:: Extracted information ::

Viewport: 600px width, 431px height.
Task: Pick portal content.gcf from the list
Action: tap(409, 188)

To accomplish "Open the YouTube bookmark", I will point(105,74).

:::
:: Extracted information ::

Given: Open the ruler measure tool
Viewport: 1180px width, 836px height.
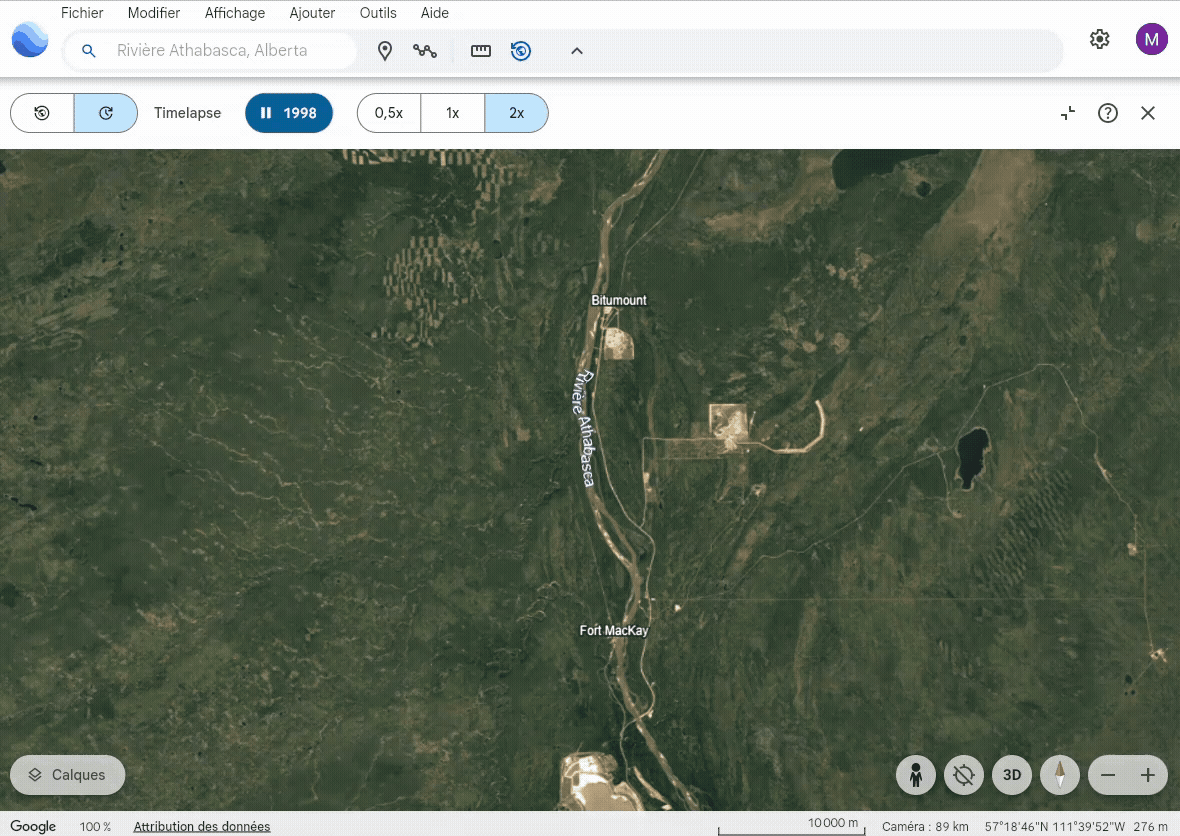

:::
:: Extracted information ::

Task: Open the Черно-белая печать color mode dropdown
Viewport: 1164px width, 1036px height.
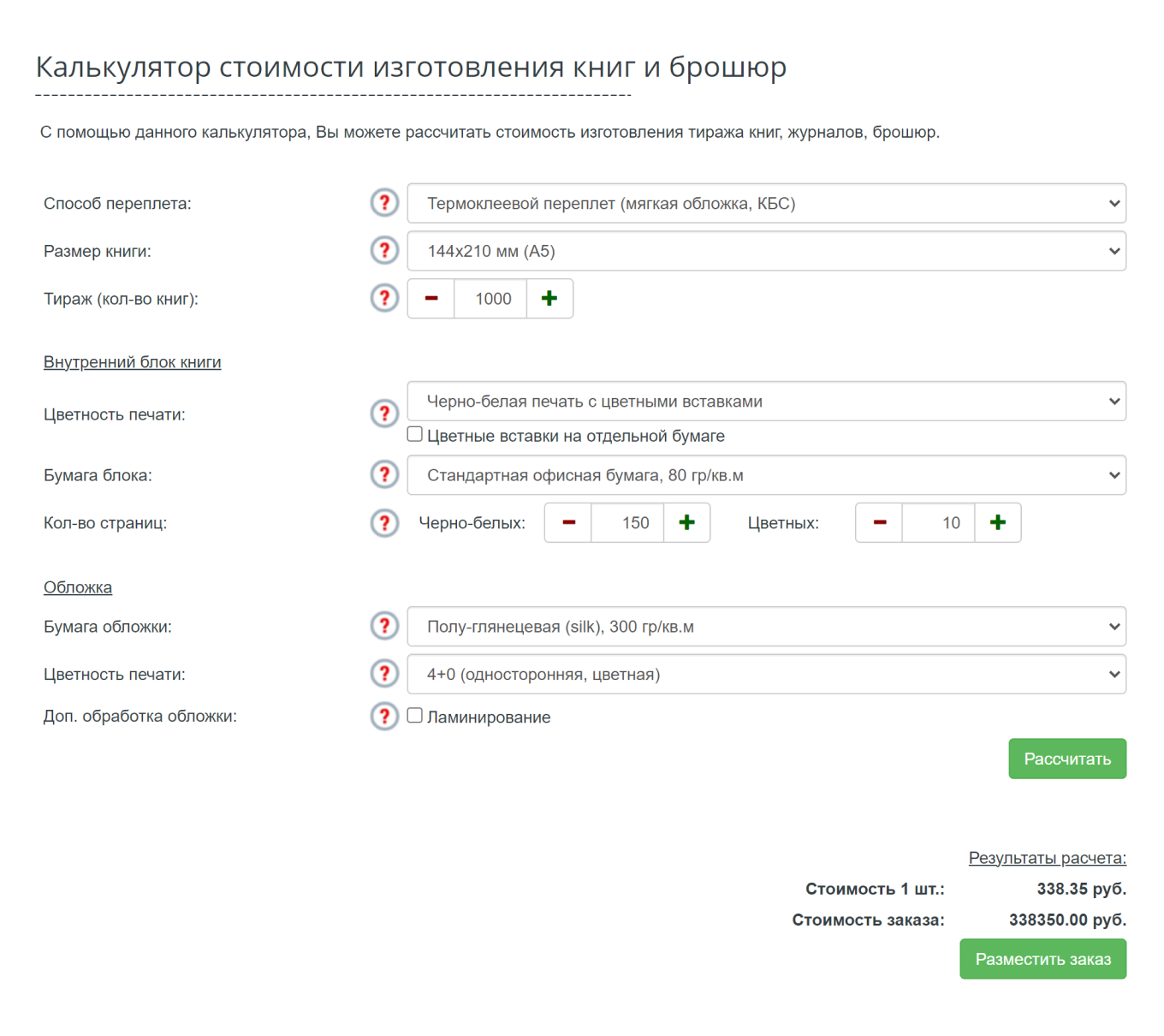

:::

Task instructions » The answer needed is a single number: how many lines in the records above hold the string "Open". Please write nothing else.

Answer to the problem » 3